No Diagnosis? ADVOCATE!
APPOINTMENT PHONE CALL TO DOCTOR'S OFFICE**
Me: Hi, I need an appointment with a urologist, please.
Them: You can’t see a urologist until you see your primary care doctor.
Me: Okay. I think this is urgent. When can I see my PCP?
Them: Your PCP’s first available appointment is in two weeks.
Me: (after a pause) Okay. I’ll wait.
That was the moment I did what many people do—I waited.
I noticed something was wrong and called my doctor. What followed wasn’t care; it was process. Refer here. Wait. Refer there. Wait again. Each step felt procedural, detached from the reality that something in my body was changing quickly.
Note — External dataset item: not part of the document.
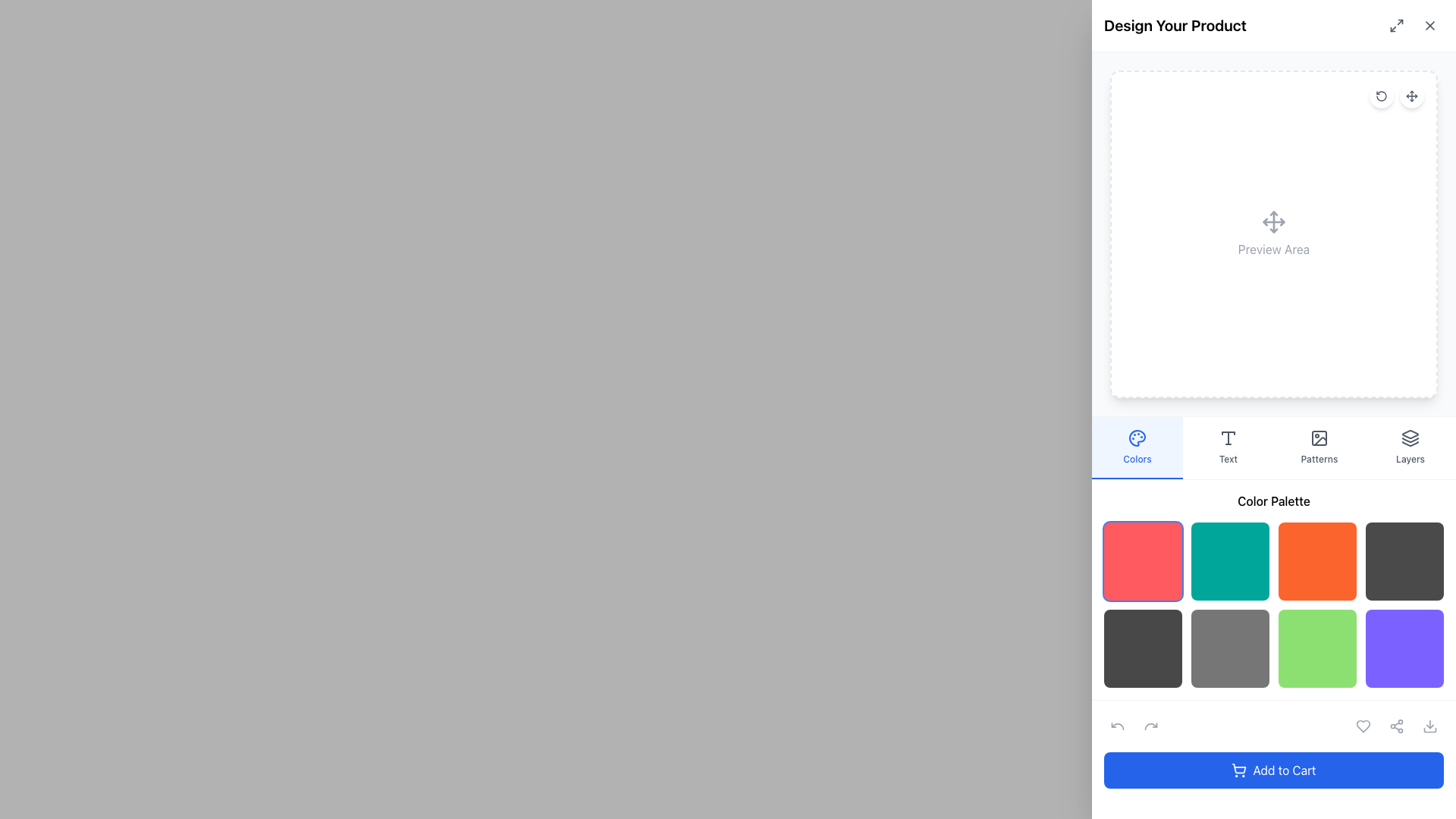 This screenshot has height=819, width=1456. Describe the element at coordinates (1136, 438) in the screenshot. I see `the 'color palette' icon located in the left-side vertical toolbar next to the 'Colors' tab indicator` at that location.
Long before I had a diagnosis, I knew something wasn’t right. Rare cancers don’t announce themselves loudly. They don’t trigger alarms or urgency. And when answers are slow, vague, or deferred, advocacy stops being optional—it becomes self-preservation.
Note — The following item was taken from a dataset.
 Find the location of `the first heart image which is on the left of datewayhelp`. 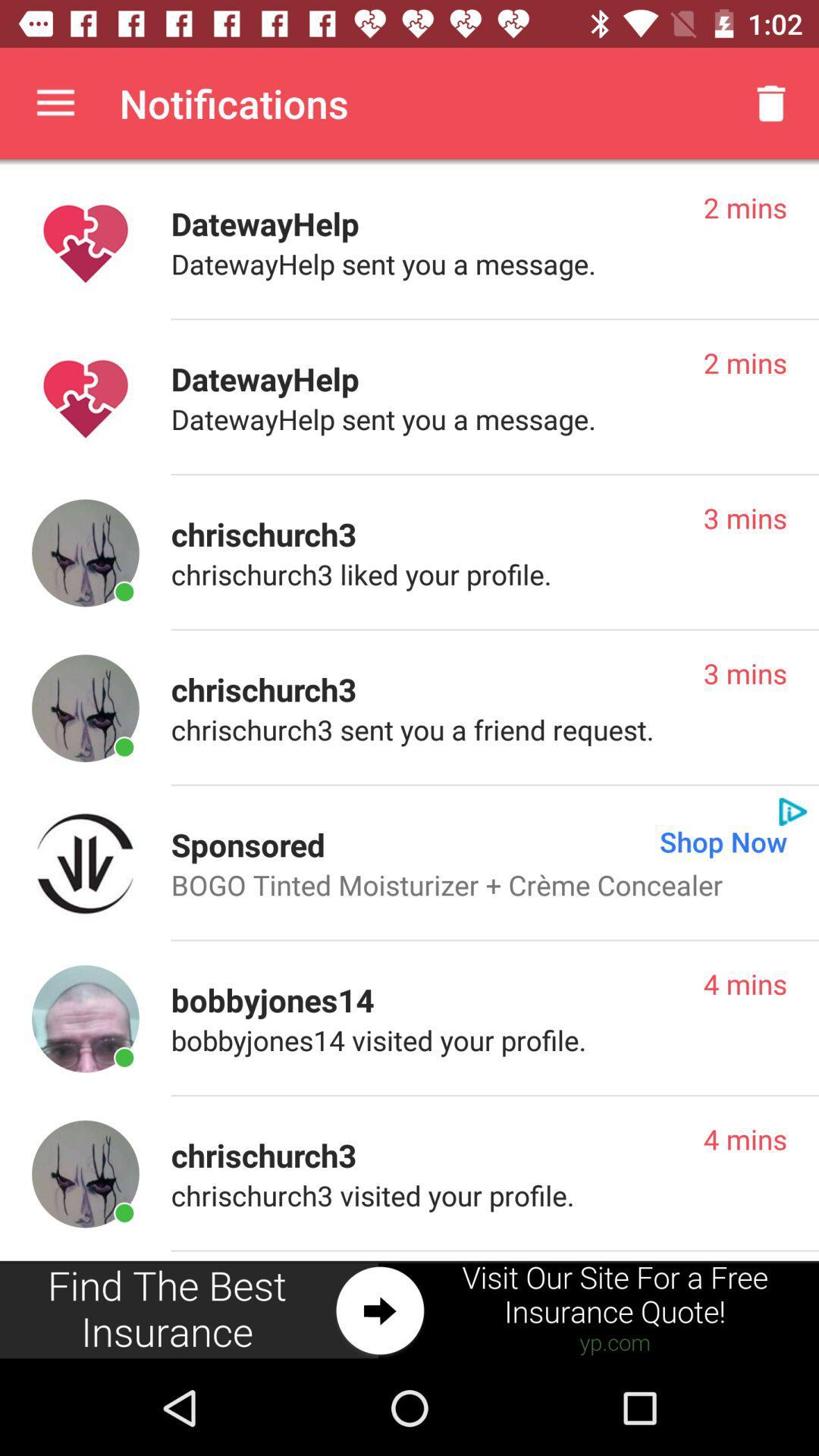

This post is about what it means to speak up before you’re given permission to worry. I will talk about why action matters even when no one has given a medical named the thing growing in your body. This blog is about how waiting—quietly, politely—can cost more time than you think you have. PSCC moved quickly, my decisions on how to get an accurate diagnosis were my responsibility and no one else. I had to take charge and take action.